When I saw Stan’s slightly lopsided white muzzle and one cloudy eye on the rescue organizations website, I knew he was the one. He came from the garbage dumps of Taiwan to a large Taiwanese rescue organization, was shipped to SFO, and eventually made it to the Palo Alto foster home where we met.
He was shy and unsure, too thin with huge paws and a magnificent coat, but like a Golden, sweet and kind and trusting. He rode home in the backseat of our SUV that afternoon with his blue rubber ball. That was the moment my life began again.
I was recently home from a two-month stay in an out-of-state hospital fighting the parasites that had invaded my body from a tick bite years prior, and I needed a purpose — something to focus on outside of myself. Stan was sick too, having been adopted and returned three times in the past two weeks because he would have accidents on the floor. No one had ever thought of having him checked by a vet; they just got rid of him, again.
Right from the get-go, Stan was special. I am not sure what he thought or felt after arriving at his fourth home in less than 14 days, but my husband and I doted on him and treated him with compassion when he got sick. We spoke softly and kindly as we would clean him and the floor. When I found out how much he loved riding in the car with his head out the window, we would take him for rides just to see the joy reflected in his windblown jowls from the side mirrors. I made him special food and soups, and I took him to the vet weekly.
He was sick — really sick — but after copious vet visits, antibiotics, and a few surgeries, my guy Stan is perfect. Taking care of him and our other rescued pets is what gets me out of bed in the morning. When I am overcome with the Lyme Disease that still resides in my body, my dog pack, my buddies, still need me. I hook them up to their respective leashes and we go out into the wild redwoods and dirt roads that surround my home. If it were not for them, many days I would not get off the couch. As they pull me down the stairs and off the porch, I look around me and am overcome with gratefulness.

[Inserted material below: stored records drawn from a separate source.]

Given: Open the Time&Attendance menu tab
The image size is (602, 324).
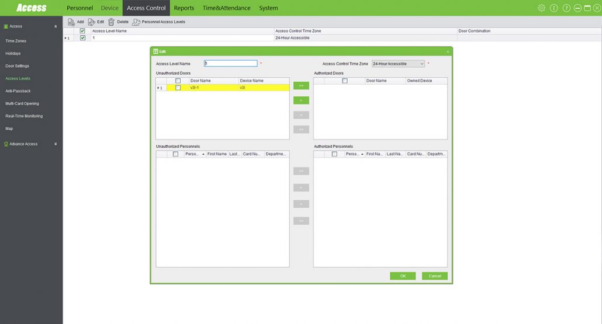Looking at the screenshot, I should 226,8.
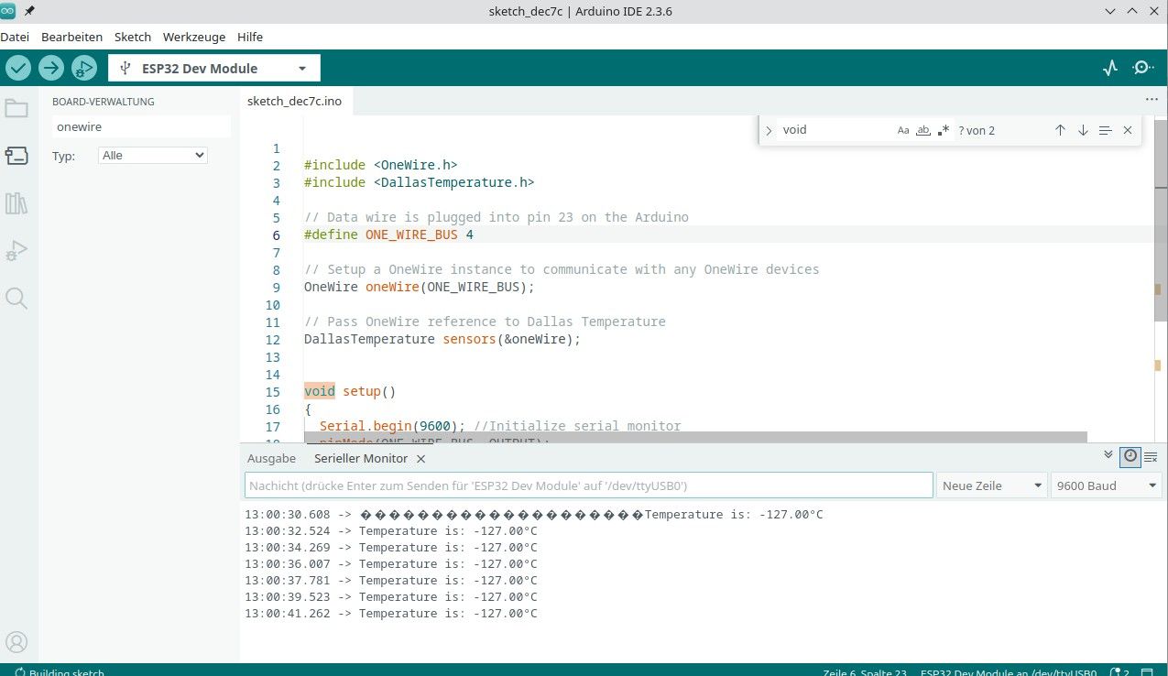Open the Werkzeuge menu

194,37
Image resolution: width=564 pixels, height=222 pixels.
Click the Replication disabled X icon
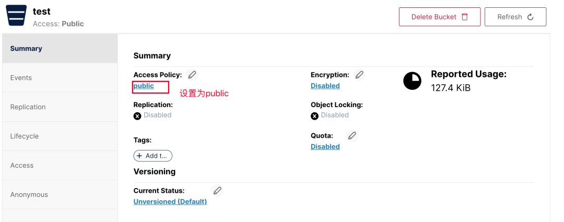[137, 116]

We walk, somewhat slowly, as arthritis and age are still a factor for us all. I look up at the mountains of redwoods and little bits of fog stuck like pulled cotton in the trees, and I thank God for my life. The life I was given back.
Stan has a permanent remnant of a dog bite on his grey muzzle from his former life on the streets, a pin in his leg from an accident left untreated for years, dental problems from years of malnutrition and eating whatever he could find, and one eye that doesn’t work quite right. Once in awhile he forgets where he is, usually at night. We took him to dog school so he could learn commands in English, and it soon became obvious that someone had worked him once upon a time, before throwing him out in the garbage.
After everything Stan has been through, he still is able to love and trust us completely. Sometimes I wish he and our other rescues could talk and other times I am satisfied with the not knowing of what they have all been through.
Because I rescue seniors, I treat everyday like it might be their last. I try to think of every experience as something on their bucket list. Rides in the car, jaunts to the beach, tug of war with an old sock, and specially cooked meals are the least I can do for these wonderful creatures who have given me back the will to live.
Yes, my pack of rescued seniors are the ones who rescued me.